### GIVEN INSTRUCTION
Please reproduce every one of the lines below word for word, leaving the pictures out of your answer.

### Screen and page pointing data
┄┄┄┄┄┄

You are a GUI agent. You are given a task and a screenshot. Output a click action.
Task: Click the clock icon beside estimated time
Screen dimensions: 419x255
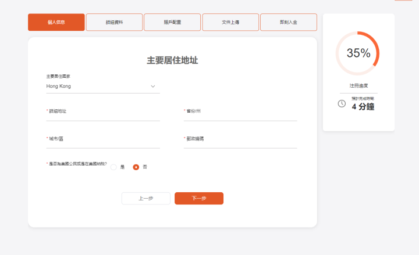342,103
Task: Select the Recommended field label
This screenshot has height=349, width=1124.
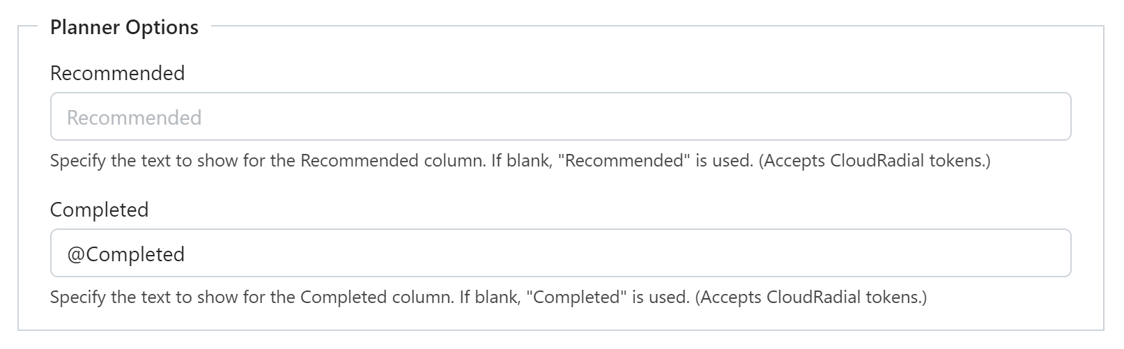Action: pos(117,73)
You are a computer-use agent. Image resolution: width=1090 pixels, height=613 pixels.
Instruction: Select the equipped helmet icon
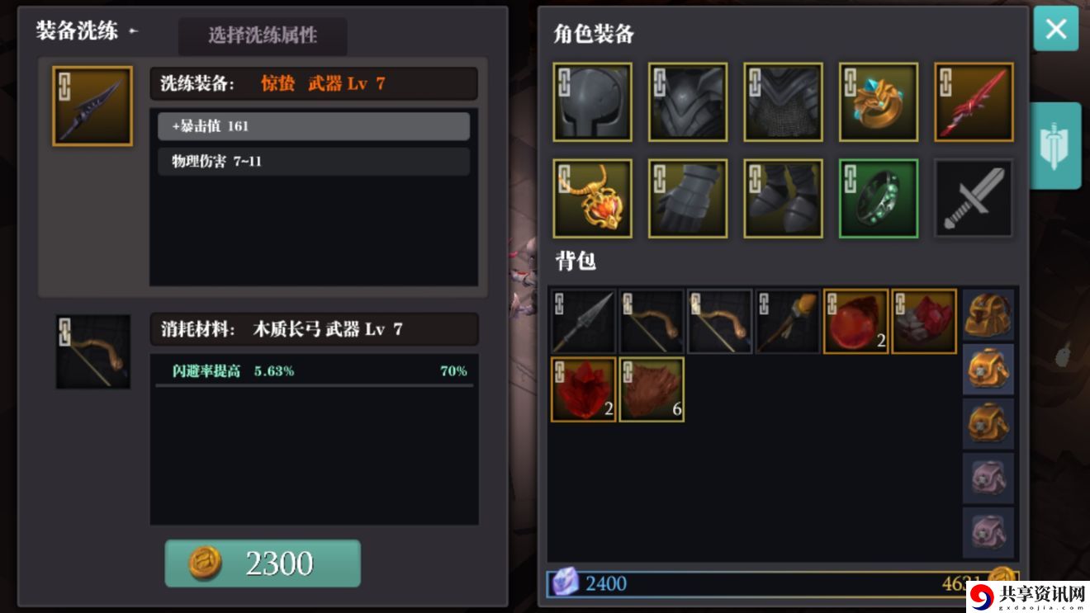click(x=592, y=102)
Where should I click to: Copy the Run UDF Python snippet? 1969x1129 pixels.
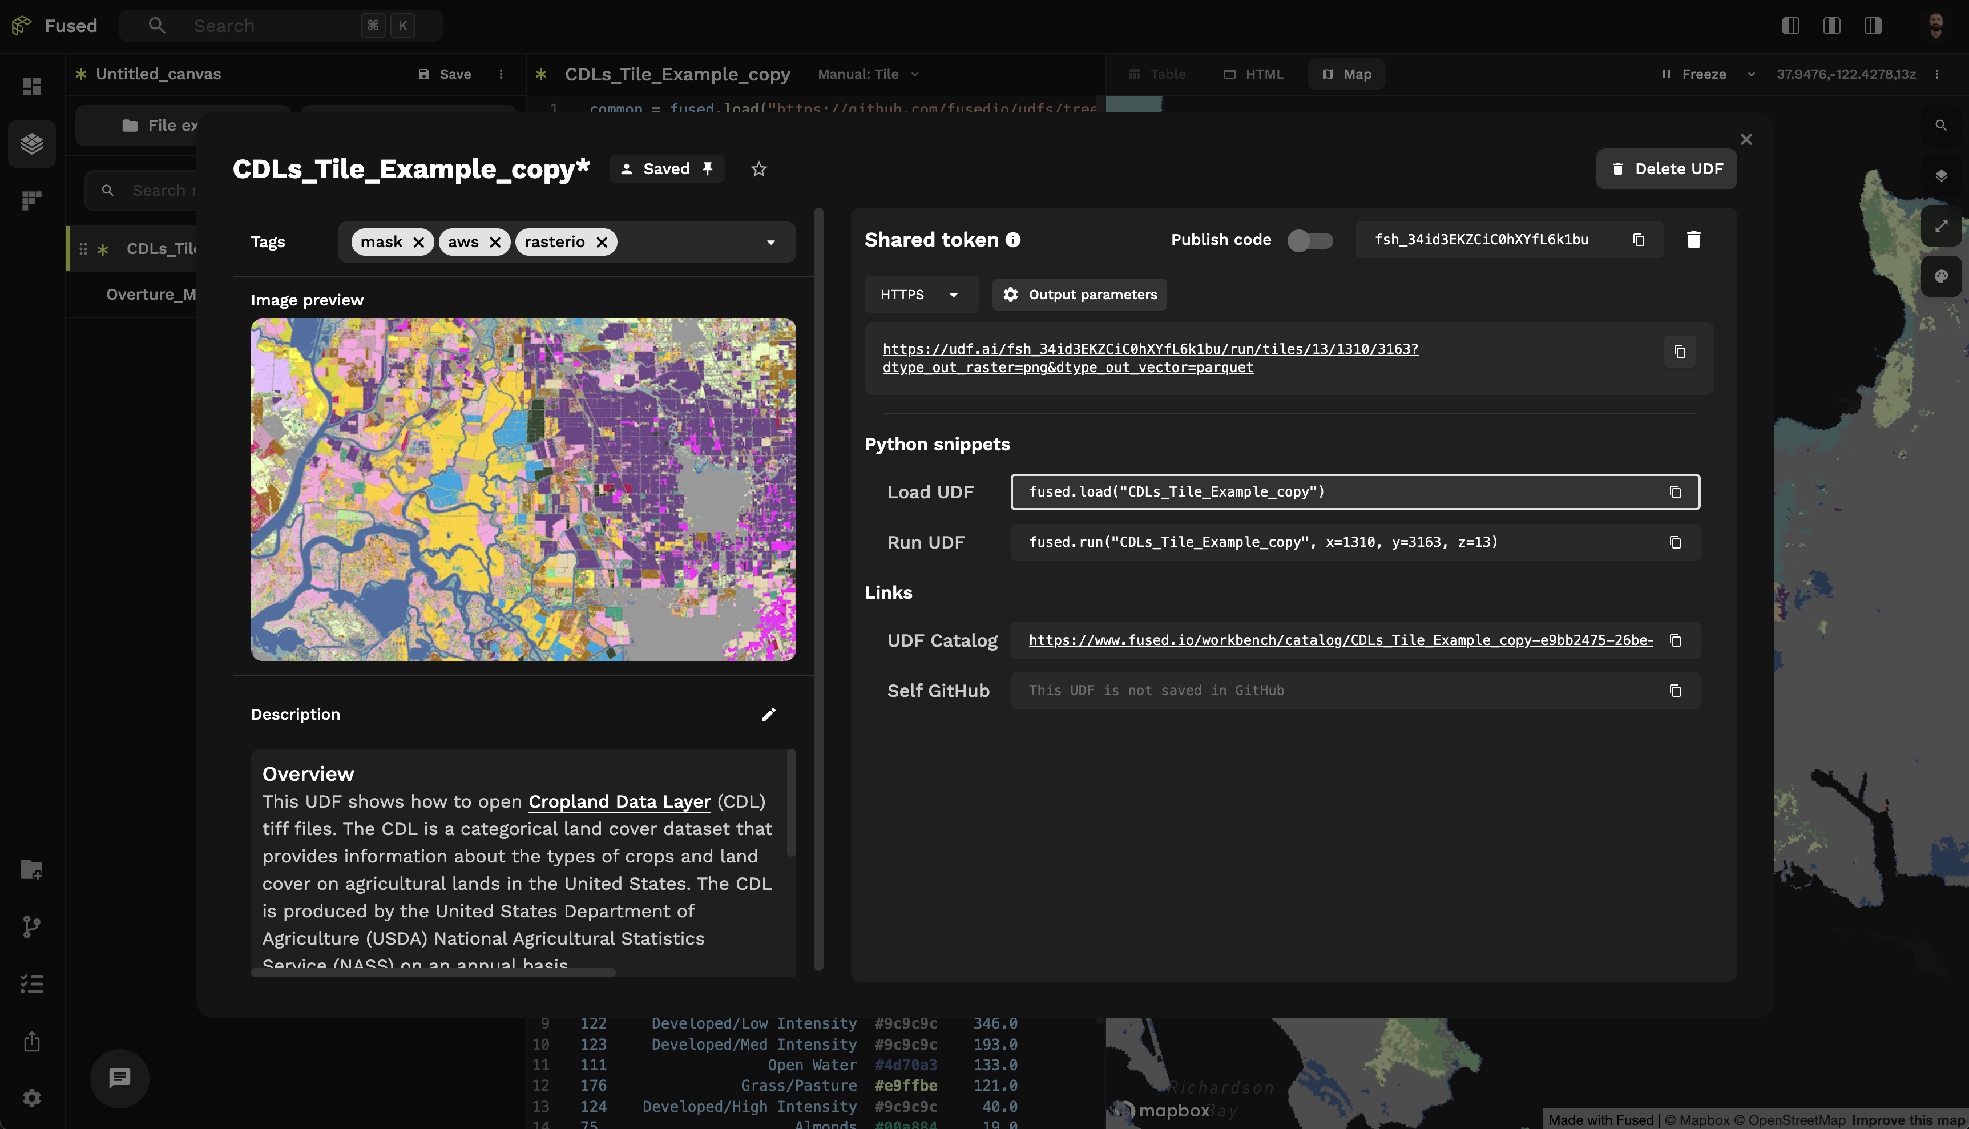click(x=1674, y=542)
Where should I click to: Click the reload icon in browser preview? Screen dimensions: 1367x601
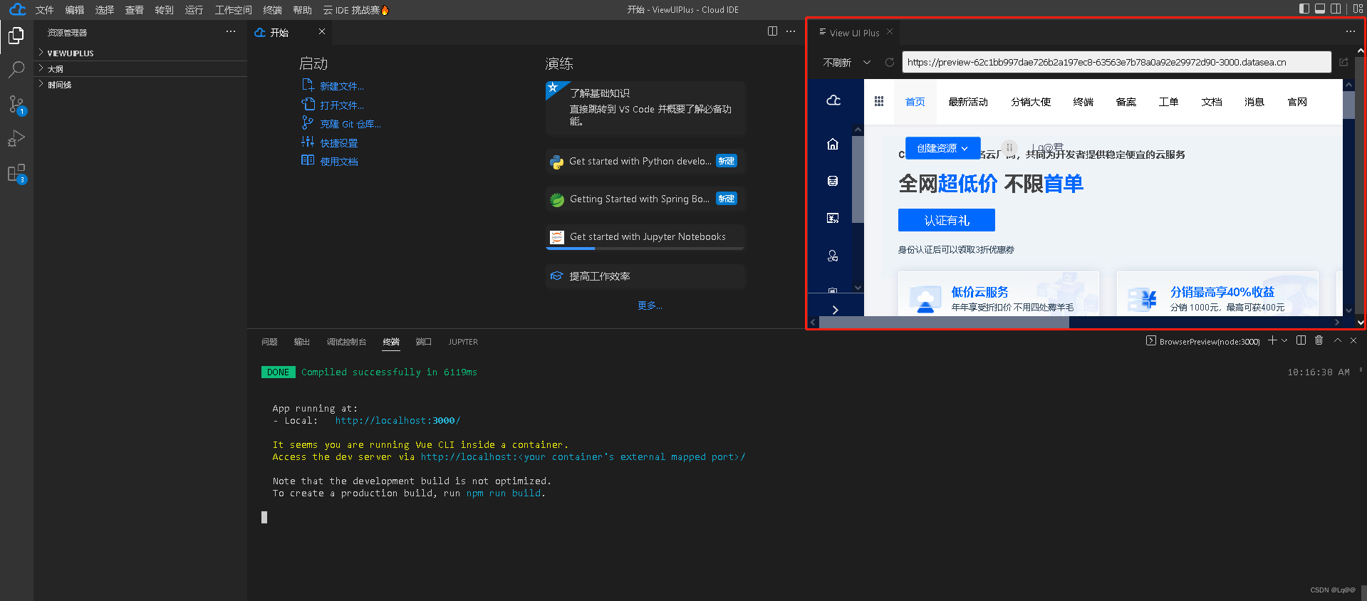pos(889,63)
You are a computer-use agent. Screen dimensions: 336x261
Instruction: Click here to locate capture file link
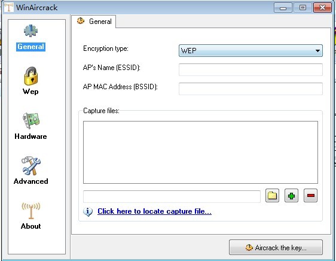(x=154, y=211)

┄┄┄┄┄┄

### ANSWER FOR THIS EXERCISE
You are a GUI agent. You are given a task and a screenshot. Output a click action.
Task: Click the clock icon beside estimated time
Screen dimensions: 419x255
342,103
Task: Select the Recommended field label
This screenshot has height=349, width=1124.
Action: pos(117,73)
You are a computer-use agent. Image resolution: width=1090 pixels, height=613 pixels.
Instruction: Select the equipped helmet icon
click(x=592, y=102)
Where should I click to: Copy the Run UDF Python snippet? 1969x1129 pixels.
click(x=1674, y=542)
Where should I click to: Click the reload icon in browser preview? Screen dimensions: 1367x601
pos(889,63)
You are a computer-use agent. Screen dimensions: 336x261
Instruction: Click here to locate capture file link
(x=154, y=211)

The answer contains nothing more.